I think the most important thing to bear in mind is all the hidden extras - the cost of a concrete base (if you need one; we decided to tile ours as it's so much easier to clean); perspex panels to keep the rain out; electrics (horrendous cost); heaters; lights.. the list goes on... all of those things actually cost us a whole lot more than the houses/runs themselves.


----------



## gskinner123 (Mar 10, 2010)

Sorry, Alison, I meant add... the flat pack ones are okay'ish, but I wouldn't think in terms of them lasting too many years. I've owned a couple of the cheaper types (when I used to do some foster work) and a lot depends on how you prepare for them. The timber isn't the sturdiest and tends not to be tanalised. Without excellent drainge on the base (such as a sllight slope on the base), really good weather protection and continual maintence the timber rots very easily.
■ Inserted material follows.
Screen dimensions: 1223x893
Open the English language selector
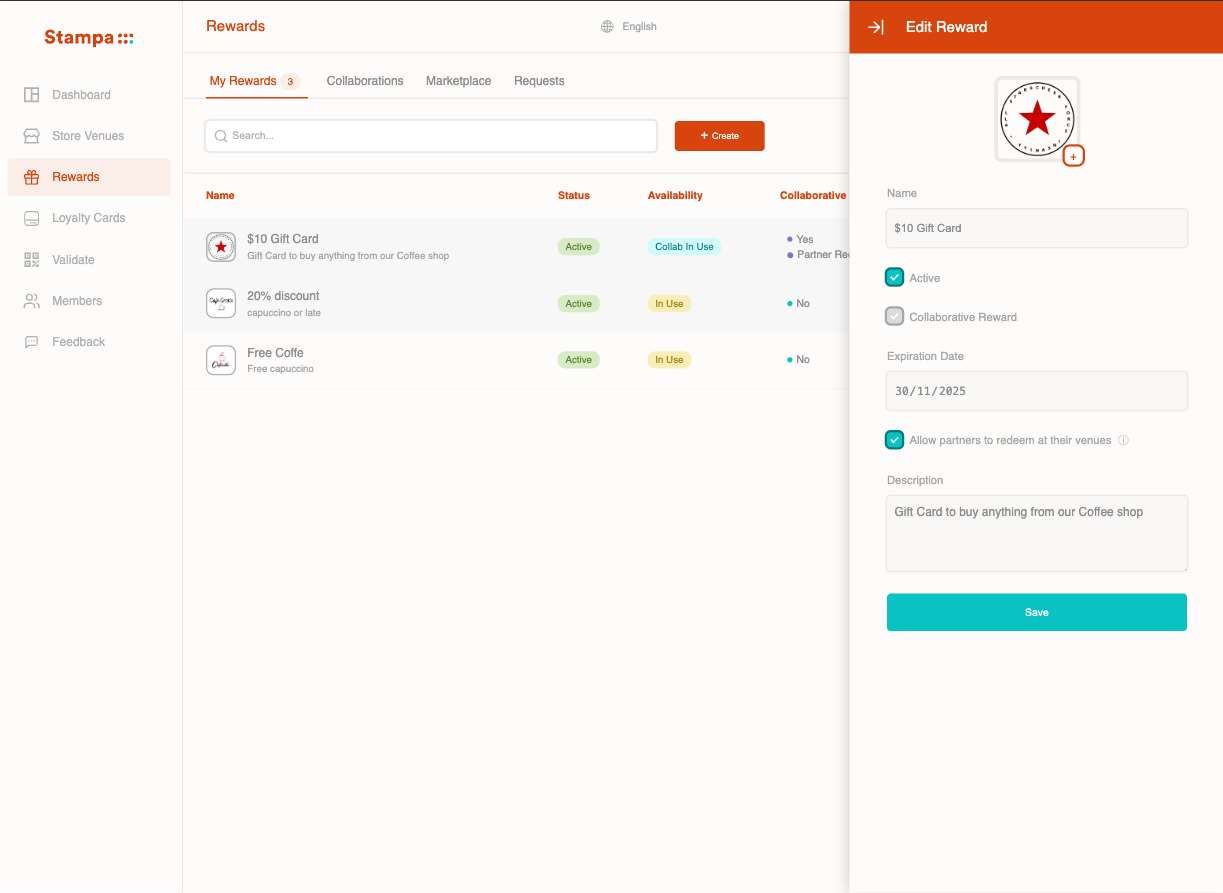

They also tend to come with the somewhat 'floppy', ungalvanised lighter gauge wire mesh which russt and doesn't last too many years.


----------



## Taylorbaby (Jan 10, 2009)

What I found best and biggest is to buy a shed, about £200 8x6ft and add a run onto it, about £100 6ft long.

as most cat houses are tiny for £300-1000! So thats what Ive done And am doing


----------



## alisondalziel (Oct 8, 2008)

I've checked out Duchy Farm Kennels, they have a very limited choice, unless they make to customers' specifics? Looks like good quality though :thumbup:

I'm looking for the balance of quality and value for money, medium sized but big enough that i can get in etc. Tiny ones i think are cruel.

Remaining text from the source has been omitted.